Support pure float16 add/sub/mul/div operations in the CUDA (and CPU) backend #1121

cmdr2 · 2025-02-24T07:49:05Z

This change increases the operator coverage for the float16 data type in the CUDA backend (for add/sub/mul/div).

At present, ggml requires the second tensor to be converted to float32, which doubles the VRAM requirement, and makes ggml a bit unintuitive. Especially since it's completely possible to add or multiply two float16 tensors in ggml.

float16 is fairly common for inference, and since ggml is a tensor library for ML, it's not uncommon to want to add or multiply two large tensors. Requiring the src1 tensor to be float32 doubles the VRAM requirement for that tensor.

I tested that this works (on my 3060 12 GB), has half the peak VRAM usage (compared to float32+float32 ops), is decently faster than float32+float32 addition. Also test-backend-ops continues to pass.

Example program for float16 addition, Example program for float32 addition.

Related issue: #455

For example, ggml_mul currently also works with just F32 input, which prevents from having 1D F16 norm tensors. This is not a huge drawback since these tensors are usually small, but would be nice to also support F16.

Thanks!
PS: I'm new to ggml, apologies if I missed something obvious! Happy to fix.

…kend

JohannesGaessler

If at all possible, please also add a CPU implementation and a test case for test-backend-ops to assert that the implementations are consistent.

cmdr2 · 2025-02-24T12:39:20Z

@JohannesGaessler Thanks, no problem.

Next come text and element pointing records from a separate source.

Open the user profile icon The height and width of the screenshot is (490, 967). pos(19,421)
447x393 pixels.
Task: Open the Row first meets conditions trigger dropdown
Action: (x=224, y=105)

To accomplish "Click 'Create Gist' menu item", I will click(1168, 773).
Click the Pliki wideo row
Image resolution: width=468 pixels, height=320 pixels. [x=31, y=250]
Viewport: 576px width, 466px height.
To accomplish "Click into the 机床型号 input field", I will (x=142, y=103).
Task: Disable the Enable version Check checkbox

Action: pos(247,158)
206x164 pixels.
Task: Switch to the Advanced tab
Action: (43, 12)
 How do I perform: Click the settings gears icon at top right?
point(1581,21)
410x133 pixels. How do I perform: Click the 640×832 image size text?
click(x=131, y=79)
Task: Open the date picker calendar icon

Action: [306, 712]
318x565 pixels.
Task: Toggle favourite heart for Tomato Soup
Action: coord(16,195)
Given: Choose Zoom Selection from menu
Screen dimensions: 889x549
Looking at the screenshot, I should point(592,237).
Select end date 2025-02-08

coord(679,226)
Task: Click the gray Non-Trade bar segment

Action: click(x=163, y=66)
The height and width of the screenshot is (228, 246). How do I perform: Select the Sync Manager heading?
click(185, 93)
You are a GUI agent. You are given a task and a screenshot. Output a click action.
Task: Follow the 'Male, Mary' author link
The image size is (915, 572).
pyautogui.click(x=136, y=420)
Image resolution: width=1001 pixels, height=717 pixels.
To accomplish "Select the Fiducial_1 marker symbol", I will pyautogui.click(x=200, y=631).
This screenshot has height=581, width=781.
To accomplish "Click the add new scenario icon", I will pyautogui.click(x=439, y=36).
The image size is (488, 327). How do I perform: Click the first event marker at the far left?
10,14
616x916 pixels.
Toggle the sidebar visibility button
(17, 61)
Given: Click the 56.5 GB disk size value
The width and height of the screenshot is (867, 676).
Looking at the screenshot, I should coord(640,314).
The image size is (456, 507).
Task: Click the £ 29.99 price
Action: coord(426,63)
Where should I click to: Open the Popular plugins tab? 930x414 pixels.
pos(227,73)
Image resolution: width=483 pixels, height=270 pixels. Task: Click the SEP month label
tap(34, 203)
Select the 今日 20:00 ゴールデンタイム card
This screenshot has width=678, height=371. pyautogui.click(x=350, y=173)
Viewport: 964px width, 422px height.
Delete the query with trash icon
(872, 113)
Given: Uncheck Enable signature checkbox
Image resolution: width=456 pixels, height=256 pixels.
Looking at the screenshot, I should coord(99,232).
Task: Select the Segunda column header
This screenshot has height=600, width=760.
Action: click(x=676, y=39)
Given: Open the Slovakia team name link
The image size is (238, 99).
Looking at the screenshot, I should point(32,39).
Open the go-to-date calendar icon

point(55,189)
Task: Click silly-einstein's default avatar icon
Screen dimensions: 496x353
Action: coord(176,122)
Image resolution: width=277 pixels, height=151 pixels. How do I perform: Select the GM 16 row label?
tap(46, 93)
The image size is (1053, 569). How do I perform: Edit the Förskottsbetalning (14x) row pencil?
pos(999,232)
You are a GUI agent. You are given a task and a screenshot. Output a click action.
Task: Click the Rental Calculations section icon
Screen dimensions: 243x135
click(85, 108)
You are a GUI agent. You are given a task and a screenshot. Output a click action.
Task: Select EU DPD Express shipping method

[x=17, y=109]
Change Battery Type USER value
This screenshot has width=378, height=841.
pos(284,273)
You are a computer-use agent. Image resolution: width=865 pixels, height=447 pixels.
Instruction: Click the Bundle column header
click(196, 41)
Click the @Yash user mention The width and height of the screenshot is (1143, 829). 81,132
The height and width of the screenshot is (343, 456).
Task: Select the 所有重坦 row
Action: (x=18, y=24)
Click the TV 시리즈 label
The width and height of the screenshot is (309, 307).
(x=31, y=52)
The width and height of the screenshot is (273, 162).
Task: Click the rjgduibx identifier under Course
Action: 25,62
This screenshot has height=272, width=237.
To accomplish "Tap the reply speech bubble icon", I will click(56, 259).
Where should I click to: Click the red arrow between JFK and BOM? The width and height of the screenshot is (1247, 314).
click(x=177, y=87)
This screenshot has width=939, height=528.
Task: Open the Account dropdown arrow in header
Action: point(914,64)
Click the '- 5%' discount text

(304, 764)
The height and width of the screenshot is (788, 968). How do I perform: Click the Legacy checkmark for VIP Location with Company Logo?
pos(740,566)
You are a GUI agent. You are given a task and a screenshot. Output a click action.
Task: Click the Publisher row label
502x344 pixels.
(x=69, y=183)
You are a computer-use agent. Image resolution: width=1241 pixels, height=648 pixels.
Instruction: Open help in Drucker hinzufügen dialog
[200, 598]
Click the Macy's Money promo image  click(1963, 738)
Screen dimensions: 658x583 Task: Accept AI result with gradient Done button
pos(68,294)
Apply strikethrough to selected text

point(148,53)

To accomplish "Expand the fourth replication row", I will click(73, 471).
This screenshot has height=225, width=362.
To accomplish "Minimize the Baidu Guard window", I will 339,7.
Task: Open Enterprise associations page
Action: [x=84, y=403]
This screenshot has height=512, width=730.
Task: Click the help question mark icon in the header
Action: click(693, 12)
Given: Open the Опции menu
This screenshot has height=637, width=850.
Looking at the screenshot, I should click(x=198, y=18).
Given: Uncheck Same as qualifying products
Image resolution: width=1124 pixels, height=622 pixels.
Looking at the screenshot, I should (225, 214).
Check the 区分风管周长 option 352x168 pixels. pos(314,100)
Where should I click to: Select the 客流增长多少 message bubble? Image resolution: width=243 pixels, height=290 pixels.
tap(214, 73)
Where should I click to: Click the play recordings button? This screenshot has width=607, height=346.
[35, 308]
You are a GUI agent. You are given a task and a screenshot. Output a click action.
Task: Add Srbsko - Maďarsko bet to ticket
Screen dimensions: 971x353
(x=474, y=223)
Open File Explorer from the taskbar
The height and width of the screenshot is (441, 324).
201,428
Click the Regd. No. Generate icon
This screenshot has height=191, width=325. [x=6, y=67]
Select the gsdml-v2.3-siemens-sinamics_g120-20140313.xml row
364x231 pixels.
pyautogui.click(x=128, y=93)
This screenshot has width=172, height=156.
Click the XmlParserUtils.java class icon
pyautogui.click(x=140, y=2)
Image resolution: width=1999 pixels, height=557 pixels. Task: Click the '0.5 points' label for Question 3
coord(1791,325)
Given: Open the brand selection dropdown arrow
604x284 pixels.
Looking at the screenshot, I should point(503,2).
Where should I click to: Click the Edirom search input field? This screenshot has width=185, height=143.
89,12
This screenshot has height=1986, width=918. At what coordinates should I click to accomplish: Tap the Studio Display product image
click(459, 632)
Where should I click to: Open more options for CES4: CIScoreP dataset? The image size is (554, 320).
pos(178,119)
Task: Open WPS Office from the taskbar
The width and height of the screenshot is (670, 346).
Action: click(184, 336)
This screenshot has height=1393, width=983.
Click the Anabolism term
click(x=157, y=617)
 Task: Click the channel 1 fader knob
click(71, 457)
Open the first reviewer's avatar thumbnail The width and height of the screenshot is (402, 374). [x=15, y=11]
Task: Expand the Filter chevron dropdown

It looks like the current CPU implementation for fp16 addition isn't working correctly when adding a N-sized tensor with a single element tensor.

Also, I had to change the initial assert to match what the f32 CPU implementation does (can_repeat instead of same_shape), otherwise it would fail to run several test cases.

For e.g. this test produces incorrect values on the CPU: ADD(type=f16,ne=[1,1,1,1],nr=[32,1,1,1]). I printed the computed values, and the CUDA backend values are correct, while the CPU values are incorrect.

So I'm not sure if fp16 addition is actually used with the CPU backend right now. But I'll dig further into why the CPU implementation for fp16 isn't giving correct responses.

WilliamTambellini · 2025-02-24T17:49:46Z

@cmdr2 tks. We are interested by that PR.

cmdr2 · 2025-02-25T09:38:26Z

@JohannesGaessler I've added fp16 op support for add/sub/mul/div on the CPU backend as well. Also added test cases in test-backend-ops.

test-backend-ops passes.

Can you please take a look when you get a chance? Thanks!

cmdr2 · 2025-02-25T09:47:11Z

As a side note, since I saw a plan to refactor ggml-cpu.c - it would really help if it was written as a cpp file, since we could use function templates to cut down a huge number of redundant lines of code. Maybe that's already the plan?

Right now, as you know, there are several copies of each operator function, and many of them still don't support broadcasting or non-contiguous cases, simply because that's not been copied from the fp32 implementation.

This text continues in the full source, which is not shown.